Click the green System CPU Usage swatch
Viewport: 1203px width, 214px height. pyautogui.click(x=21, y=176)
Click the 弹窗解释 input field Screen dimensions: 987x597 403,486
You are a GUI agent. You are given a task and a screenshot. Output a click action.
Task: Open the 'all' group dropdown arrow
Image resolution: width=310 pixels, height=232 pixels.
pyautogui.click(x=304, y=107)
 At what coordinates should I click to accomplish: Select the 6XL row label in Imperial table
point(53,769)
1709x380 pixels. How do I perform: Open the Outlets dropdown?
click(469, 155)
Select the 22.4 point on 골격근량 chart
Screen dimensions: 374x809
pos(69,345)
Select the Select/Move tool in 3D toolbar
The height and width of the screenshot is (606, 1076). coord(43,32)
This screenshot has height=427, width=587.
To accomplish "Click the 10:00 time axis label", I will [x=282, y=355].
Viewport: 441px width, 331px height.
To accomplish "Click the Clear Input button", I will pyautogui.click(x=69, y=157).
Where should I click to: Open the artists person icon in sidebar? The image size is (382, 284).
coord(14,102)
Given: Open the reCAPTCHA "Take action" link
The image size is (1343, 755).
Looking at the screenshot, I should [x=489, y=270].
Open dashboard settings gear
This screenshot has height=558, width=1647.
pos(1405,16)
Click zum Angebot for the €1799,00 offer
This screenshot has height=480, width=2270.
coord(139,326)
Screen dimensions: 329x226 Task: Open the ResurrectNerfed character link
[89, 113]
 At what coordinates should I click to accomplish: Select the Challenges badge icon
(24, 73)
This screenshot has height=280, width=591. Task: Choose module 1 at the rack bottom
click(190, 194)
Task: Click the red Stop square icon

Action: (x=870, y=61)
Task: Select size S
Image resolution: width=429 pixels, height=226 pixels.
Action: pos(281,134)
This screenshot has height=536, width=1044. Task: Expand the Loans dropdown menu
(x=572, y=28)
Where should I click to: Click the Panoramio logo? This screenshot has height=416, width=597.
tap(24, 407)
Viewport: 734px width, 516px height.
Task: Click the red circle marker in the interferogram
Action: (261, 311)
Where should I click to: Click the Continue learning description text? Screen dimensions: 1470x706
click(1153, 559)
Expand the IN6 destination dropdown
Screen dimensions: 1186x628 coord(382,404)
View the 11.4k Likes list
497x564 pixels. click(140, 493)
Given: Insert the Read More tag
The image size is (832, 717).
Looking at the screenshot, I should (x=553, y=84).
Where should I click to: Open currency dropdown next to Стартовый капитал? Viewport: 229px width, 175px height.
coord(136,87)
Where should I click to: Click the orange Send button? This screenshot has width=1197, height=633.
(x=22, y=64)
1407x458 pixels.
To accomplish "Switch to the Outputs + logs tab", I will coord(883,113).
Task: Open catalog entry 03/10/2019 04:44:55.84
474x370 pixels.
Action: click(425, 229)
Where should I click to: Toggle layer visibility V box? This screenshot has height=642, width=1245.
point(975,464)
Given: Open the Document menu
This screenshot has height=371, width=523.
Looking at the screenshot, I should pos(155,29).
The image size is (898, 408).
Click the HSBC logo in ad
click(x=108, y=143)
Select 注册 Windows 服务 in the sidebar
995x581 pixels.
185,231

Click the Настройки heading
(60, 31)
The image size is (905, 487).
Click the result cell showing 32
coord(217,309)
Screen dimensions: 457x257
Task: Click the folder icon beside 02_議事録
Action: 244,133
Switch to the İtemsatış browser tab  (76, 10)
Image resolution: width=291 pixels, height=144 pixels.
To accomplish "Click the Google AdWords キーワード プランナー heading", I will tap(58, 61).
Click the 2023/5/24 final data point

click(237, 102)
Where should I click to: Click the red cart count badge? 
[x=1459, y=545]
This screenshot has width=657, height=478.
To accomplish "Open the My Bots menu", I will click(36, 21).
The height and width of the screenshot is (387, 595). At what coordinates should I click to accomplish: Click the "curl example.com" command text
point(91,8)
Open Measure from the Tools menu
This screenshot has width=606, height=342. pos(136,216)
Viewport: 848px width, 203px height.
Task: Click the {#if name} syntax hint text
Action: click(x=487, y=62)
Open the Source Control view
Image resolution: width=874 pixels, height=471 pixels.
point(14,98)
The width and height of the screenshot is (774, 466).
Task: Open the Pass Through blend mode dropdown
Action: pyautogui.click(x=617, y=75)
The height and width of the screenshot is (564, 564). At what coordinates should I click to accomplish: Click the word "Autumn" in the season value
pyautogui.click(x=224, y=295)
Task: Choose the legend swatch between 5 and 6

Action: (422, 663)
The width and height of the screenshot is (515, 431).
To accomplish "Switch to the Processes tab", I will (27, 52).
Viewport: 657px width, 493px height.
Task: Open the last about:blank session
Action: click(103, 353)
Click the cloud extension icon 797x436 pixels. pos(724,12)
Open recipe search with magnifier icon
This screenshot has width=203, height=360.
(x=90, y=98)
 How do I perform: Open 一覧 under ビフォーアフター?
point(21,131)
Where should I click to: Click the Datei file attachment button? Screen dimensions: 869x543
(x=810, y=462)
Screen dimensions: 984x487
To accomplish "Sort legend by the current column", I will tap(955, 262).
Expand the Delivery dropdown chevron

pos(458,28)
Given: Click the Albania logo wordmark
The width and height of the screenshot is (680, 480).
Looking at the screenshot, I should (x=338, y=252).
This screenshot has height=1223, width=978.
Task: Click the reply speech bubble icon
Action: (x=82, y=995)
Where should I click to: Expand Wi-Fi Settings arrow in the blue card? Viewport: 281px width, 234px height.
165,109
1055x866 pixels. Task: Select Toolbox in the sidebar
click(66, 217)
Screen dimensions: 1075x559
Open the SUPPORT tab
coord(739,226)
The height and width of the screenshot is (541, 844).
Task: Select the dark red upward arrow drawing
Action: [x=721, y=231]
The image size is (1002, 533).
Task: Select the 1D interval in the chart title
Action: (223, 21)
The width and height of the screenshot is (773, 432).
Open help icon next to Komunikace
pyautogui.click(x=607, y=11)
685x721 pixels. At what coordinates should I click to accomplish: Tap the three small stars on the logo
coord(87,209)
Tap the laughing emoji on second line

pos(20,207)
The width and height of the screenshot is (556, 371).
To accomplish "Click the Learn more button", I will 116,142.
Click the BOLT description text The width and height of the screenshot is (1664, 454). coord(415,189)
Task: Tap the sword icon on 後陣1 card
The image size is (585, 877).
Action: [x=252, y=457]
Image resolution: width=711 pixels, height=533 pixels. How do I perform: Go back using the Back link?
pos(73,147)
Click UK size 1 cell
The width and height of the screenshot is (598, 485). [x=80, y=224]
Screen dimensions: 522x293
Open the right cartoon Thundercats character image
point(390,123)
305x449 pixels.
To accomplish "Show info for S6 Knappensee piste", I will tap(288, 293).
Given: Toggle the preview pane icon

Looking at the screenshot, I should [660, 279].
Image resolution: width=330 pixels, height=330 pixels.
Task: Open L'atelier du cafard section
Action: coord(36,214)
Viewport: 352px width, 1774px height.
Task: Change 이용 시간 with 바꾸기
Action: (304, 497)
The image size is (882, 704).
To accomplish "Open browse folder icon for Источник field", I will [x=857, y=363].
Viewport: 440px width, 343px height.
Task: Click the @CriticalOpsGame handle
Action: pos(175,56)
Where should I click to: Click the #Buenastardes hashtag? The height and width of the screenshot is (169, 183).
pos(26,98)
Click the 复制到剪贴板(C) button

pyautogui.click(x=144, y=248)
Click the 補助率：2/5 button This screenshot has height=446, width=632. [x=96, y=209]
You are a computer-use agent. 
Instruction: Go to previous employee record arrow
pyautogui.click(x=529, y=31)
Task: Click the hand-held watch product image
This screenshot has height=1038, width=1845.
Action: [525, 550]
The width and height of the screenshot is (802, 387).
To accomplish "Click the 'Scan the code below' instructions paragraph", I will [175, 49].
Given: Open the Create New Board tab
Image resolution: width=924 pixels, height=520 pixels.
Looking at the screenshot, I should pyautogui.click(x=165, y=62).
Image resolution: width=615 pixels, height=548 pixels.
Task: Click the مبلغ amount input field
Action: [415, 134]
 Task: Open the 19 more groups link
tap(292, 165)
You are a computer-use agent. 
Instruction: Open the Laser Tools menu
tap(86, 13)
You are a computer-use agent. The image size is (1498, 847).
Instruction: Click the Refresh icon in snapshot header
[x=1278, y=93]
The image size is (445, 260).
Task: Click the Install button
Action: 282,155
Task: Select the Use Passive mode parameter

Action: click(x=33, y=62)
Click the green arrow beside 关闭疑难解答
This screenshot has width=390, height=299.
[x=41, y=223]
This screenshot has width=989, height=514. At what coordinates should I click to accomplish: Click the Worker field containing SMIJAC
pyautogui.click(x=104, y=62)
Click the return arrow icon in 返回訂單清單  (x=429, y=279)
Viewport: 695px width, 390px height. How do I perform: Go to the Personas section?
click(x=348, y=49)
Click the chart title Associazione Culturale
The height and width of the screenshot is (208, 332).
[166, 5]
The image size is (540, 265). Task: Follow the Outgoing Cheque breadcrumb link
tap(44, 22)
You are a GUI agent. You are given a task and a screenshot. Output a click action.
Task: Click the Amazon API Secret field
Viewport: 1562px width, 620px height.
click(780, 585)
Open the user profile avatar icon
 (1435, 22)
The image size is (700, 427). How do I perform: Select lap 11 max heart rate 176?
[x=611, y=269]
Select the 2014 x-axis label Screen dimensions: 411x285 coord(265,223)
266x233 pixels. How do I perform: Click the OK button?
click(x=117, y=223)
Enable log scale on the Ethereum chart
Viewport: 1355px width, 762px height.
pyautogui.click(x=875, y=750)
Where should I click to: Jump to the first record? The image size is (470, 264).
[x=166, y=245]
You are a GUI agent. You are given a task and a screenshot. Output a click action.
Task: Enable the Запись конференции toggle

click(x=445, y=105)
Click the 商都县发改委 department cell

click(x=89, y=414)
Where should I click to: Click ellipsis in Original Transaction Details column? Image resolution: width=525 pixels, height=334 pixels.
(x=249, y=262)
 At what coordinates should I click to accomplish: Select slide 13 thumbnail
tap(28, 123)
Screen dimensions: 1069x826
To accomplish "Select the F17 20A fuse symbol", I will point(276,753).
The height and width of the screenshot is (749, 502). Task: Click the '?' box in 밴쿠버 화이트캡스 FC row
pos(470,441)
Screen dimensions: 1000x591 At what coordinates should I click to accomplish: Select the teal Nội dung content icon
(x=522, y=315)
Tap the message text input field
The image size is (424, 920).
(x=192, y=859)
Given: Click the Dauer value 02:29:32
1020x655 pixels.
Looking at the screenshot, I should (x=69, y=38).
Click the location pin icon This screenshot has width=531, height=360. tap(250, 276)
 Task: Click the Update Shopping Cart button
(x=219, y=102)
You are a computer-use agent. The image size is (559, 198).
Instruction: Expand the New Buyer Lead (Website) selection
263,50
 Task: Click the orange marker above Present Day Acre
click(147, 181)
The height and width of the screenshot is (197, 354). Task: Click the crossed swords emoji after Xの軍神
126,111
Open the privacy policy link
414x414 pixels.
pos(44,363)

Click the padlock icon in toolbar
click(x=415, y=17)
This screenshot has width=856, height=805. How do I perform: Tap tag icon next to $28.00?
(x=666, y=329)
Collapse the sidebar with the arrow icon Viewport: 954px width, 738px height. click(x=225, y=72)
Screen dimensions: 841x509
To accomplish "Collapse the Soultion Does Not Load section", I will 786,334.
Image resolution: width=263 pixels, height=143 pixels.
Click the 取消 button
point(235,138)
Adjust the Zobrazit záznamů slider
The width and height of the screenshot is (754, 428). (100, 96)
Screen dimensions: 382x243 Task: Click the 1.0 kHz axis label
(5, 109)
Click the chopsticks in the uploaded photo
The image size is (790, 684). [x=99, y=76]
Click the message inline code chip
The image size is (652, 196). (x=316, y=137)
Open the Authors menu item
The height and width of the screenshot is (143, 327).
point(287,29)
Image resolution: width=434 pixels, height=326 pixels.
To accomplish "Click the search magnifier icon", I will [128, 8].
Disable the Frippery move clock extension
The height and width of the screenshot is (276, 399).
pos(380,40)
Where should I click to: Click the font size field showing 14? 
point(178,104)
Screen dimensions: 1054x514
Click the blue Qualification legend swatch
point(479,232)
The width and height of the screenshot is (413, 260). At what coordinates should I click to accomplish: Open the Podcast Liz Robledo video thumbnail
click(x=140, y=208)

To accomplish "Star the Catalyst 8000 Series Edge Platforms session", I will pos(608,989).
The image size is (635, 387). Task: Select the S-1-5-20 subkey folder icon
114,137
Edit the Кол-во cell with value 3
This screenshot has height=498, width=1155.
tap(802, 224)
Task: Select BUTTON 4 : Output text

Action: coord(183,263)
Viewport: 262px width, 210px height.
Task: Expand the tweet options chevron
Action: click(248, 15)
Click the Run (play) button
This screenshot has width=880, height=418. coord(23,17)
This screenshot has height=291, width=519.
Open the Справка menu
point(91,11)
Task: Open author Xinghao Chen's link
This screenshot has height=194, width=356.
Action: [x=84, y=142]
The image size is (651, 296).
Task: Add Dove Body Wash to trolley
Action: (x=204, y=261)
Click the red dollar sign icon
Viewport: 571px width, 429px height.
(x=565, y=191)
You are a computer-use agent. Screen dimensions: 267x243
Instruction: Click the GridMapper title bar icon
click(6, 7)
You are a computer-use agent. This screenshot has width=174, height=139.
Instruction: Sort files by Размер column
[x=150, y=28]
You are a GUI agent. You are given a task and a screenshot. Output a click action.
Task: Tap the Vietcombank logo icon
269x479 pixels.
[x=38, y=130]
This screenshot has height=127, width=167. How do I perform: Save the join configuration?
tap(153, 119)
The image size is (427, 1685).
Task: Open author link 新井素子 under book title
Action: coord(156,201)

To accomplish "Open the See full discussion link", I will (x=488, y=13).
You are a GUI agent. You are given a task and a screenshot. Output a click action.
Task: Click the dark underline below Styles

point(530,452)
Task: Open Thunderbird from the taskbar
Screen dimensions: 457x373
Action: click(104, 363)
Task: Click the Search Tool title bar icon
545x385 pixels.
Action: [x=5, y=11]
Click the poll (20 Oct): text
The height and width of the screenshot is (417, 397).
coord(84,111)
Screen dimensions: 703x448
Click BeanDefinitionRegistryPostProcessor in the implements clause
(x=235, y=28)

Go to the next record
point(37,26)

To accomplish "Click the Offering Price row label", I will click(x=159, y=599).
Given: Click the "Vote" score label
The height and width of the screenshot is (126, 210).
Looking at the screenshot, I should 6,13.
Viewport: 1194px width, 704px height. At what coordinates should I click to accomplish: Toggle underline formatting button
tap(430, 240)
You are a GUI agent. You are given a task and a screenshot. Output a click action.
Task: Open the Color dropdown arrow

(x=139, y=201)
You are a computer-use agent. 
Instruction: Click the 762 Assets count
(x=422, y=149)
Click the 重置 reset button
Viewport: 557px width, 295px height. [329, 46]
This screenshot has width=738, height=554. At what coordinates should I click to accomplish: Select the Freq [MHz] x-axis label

_Exercise_
Scan the records above for the word "computer". Show each line in which it appears.

_Your response_
You are a computer-use agent. 
You are a computer-use agent. 
You are a computer-use agent. The image size is (1498, 847).
You are a computer-use agent. The image size is (559, 198).
You are a computer-use agent. Screen dimensions: 267x243
You are a computer-use agent. This screenshot has width=174, height=139.
You are a computer-use agent. 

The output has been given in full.